SUPERIOR COURT OF NEW JERSEY APPELLATE DIVISION
Mar 16, 2015
DOCKET NO. A-1551-13T1 (App. Div. Mar. 16, 2015)

Opinion

DOCKET NO. A-1551-13T1

03-16-2015

LAURA BURKE, Petitioner-Appellant, v. INVESTORS BANK, Respondent-Respondent.

Richard N. Schibell argued the cause for appellant (Schibell, Mennie & Kentos, LLC, attorneys; Richard N. Schibell, of counsel; Ellen D. Fertakos, on the brief). Joseph M. Soriano argued the cause for respondent (Rotella & Soriano, attorneys; Mr. Soriano, on the brief).

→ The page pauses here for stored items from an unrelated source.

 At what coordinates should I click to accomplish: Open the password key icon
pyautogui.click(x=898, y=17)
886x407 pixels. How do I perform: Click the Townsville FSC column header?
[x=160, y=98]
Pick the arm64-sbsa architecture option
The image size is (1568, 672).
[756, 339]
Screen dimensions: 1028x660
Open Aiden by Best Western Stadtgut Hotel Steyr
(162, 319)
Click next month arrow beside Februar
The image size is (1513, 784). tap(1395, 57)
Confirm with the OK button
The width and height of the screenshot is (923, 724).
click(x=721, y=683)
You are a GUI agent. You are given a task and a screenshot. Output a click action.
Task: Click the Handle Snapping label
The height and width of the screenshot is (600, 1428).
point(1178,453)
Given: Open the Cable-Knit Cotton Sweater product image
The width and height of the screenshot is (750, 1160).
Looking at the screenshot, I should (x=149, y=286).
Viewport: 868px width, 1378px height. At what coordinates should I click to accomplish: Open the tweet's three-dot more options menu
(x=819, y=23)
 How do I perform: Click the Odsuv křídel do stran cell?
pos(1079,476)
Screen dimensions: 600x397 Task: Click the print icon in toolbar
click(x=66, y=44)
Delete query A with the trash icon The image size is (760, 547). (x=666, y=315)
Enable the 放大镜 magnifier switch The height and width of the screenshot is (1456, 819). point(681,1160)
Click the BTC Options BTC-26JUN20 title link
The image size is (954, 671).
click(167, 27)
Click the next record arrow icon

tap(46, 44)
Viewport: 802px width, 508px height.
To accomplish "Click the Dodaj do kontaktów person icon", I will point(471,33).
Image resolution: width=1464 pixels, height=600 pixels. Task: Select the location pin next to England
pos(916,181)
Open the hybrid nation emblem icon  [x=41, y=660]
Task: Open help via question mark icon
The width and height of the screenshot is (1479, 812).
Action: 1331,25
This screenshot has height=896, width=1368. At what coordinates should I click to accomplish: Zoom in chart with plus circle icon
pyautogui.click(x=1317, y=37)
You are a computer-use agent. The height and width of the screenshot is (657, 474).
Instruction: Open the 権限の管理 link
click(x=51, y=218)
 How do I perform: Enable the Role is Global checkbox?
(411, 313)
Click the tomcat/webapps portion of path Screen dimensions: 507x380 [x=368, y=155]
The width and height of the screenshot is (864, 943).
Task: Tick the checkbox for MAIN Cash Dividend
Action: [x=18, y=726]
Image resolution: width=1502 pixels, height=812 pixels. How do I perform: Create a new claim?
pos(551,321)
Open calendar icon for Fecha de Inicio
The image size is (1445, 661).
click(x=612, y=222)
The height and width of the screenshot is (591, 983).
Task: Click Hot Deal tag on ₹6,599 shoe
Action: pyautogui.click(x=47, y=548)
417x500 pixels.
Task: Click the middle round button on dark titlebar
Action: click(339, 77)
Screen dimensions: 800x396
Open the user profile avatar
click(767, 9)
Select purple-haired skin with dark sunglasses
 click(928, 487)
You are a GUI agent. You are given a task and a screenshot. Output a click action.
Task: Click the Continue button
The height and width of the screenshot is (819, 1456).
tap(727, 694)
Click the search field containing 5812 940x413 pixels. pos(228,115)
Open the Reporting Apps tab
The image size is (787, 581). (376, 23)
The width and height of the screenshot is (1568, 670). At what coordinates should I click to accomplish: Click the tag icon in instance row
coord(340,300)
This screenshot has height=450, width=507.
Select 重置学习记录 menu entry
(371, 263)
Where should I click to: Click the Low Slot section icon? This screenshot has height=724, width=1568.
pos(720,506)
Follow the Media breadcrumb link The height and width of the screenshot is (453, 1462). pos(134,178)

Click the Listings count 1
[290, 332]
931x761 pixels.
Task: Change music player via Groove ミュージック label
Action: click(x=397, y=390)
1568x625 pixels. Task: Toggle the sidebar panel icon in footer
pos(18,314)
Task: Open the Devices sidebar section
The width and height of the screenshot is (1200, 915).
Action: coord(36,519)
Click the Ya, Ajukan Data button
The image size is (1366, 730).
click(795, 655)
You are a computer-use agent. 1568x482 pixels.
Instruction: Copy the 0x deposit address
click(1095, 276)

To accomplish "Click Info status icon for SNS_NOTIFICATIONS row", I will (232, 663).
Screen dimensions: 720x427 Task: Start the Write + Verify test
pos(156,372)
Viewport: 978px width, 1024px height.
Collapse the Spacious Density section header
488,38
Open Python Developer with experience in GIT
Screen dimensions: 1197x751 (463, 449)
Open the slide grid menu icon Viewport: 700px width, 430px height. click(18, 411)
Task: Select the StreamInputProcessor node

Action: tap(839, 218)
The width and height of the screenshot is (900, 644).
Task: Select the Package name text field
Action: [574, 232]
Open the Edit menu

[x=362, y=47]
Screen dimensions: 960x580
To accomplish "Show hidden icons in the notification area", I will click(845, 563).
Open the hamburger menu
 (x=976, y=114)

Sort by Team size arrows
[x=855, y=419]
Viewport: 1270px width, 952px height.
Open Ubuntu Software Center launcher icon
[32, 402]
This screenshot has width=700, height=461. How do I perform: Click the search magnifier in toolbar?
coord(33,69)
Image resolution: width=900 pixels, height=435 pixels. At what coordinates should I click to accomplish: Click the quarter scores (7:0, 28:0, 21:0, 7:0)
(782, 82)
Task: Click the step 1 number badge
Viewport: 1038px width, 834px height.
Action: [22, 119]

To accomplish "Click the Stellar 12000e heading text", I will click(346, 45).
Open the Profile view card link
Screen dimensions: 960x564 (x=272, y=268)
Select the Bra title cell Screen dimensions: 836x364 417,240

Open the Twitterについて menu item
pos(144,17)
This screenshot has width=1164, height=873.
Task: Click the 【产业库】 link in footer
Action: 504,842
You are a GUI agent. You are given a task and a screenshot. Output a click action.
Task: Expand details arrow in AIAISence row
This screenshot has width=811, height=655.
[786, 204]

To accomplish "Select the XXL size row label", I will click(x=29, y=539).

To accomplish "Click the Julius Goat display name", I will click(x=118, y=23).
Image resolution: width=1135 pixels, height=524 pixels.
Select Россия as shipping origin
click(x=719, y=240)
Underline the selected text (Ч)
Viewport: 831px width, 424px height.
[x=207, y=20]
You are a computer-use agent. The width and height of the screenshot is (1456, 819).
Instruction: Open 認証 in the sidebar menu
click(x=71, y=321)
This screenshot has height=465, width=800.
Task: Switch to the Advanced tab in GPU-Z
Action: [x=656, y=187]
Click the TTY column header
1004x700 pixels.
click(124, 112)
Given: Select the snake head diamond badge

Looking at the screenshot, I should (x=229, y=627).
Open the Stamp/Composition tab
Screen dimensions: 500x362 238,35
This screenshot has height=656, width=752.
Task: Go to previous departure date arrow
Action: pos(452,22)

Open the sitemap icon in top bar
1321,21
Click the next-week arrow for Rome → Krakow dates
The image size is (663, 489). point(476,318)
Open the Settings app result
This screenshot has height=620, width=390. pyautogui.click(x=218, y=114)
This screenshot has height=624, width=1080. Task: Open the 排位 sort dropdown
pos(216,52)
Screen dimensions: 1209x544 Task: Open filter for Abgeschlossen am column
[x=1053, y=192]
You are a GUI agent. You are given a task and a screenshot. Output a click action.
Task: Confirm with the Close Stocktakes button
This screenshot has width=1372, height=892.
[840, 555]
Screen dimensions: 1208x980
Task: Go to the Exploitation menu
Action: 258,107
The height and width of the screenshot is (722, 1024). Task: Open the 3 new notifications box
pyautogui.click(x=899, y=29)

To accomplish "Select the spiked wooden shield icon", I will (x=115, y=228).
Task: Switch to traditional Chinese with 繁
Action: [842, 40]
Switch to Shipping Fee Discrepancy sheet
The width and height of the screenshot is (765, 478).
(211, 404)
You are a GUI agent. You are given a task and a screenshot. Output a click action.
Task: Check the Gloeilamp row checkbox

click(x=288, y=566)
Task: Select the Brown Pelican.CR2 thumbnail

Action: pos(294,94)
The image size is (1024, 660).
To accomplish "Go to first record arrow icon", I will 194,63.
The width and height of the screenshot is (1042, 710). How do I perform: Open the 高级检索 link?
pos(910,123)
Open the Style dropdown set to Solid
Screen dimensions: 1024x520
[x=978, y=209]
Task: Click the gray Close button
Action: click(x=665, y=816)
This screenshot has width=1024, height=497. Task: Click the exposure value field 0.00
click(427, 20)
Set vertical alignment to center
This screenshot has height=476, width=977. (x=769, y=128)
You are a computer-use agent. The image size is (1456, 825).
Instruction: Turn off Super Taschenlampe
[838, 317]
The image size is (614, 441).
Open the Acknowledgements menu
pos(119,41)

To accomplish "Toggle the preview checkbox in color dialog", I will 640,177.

NOT FOR PUBLICATION WITHOUT THE APPROVAL OF THE APPELLATE DIVISION Before Judges Ostrer and Sumners. On appeal from the Division of Workers' Compensation, Department of Labor and Workforce Development, Docket No. 2012-32601. Richard N. Schibell argued the cause for appellant (Schibell, Mennie & Kentos, LLC, attorneys; Richard N. Schibell, of counsel; Ellen D. Fertakos, on the brief). Joseph M. Soriano argued the cause for respondent (Rotella & Soriano, attorneys; Mr. Soriano, on the brief). PER CURIAM

This appeal requires us to determine whether an employee who slips and falls in front of a ground floor elevator in a multi-tenant office building while on her way to her upper-floor office has suffered a compensable injury under the Workers' Compensation Act, N.J.S.A. 34:15-1 to -142 (the Act). The Division of Workers' Compensation judge determined that the injury did not arise from the course of employment and was not compensable under the Act pursuant to the premises rule, N.J.S.A. 34:15-36. The crux of the matter is whether the area in front of the elevator was under the employer's control such that the employee had "arrive[d] at the employer's place of employment" when she was injured. Ibid. We conclude that the injury did not occur at the place of employment.

I

On the morning of December 3, 2012, petitioner Laura Burke parked her car in the parking garage of the office building in which she worked for respondent Investors Bank. Burke did not have an assigned parking space, but parked in one of the several hundred parking spaces allotted for Investors Bank employees. Investors Bank is one of five tenants in the ten-story office building and occupies the tenth floor as well as part of the ninth floor. According to its lease agreement, Investors Bank does not maintain the office building. The lease reserves the right of the landlord over "Building Operations," allowing the landlord to, among other things, "change the arrangement and location of entrances or passageways, doors, and doorways, corridors, elevators, stairs, restrooms, or other public parts of the [b]uilding."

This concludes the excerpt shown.